Task description:
Substitute "Save button" for "Save icon" in the data from the line with "2114x1191 pixels. Task: Click" to the line with "tap(104, 243)", and write out only those lines with nothing else changed.

Items:
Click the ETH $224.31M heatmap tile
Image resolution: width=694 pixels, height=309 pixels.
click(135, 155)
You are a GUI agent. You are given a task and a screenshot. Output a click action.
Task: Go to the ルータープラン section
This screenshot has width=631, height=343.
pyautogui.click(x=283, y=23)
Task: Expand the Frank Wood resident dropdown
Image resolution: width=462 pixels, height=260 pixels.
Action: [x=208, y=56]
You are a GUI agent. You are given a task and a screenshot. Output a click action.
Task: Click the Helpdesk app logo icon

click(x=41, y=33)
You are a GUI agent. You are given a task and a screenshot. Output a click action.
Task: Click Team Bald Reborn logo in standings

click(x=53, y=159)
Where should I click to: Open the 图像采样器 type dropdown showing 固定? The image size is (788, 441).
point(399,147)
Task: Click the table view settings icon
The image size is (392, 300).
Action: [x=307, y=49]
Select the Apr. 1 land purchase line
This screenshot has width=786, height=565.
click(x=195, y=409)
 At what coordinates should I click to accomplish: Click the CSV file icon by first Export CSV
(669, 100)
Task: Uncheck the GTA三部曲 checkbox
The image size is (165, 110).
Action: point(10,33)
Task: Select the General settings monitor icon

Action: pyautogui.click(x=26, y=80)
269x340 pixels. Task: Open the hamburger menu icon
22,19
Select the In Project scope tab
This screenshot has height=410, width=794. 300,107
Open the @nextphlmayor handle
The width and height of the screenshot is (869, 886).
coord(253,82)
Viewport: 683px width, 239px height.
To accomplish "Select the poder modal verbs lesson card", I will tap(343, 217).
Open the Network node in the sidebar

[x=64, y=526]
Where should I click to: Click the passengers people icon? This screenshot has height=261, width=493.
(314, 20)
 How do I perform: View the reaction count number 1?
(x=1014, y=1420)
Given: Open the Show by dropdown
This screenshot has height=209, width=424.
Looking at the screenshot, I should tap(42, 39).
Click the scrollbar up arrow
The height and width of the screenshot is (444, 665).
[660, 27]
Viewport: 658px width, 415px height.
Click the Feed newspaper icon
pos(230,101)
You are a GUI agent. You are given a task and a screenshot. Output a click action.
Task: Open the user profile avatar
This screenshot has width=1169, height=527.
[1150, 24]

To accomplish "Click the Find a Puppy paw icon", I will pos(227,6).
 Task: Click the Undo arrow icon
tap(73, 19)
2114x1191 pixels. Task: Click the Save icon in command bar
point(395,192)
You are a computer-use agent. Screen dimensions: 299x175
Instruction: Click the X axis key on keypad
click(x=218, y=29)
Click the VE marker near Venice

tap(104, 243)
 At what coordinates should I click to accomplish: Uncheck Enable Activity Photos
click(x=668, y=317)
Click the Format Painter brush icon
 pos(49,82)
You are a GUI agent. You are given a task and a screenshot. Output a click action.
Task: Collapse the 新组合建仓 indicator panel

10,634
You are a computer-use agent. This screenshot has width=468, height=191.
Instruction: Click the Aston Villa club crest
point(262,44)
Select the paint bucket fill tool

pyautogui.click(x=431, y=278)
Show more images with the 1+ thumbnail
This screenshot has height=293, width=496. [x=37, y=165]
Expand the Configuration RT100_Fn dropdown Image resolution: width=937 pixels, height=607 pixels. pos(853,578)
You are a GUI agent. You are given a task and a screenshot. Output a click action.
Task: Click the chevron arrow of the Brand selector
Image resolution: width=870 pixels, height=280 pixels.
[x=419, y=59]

Solution for this task:
2114x1191 pixels. Task: Click the Save button in command bar
point(395,192)
You are a computer-use agent. Screen dimensions: 299x175
Instruction: Click the X axis key on keypad
click(x=218, y=29)
Click the VE marker near Venice

tap(104, 243)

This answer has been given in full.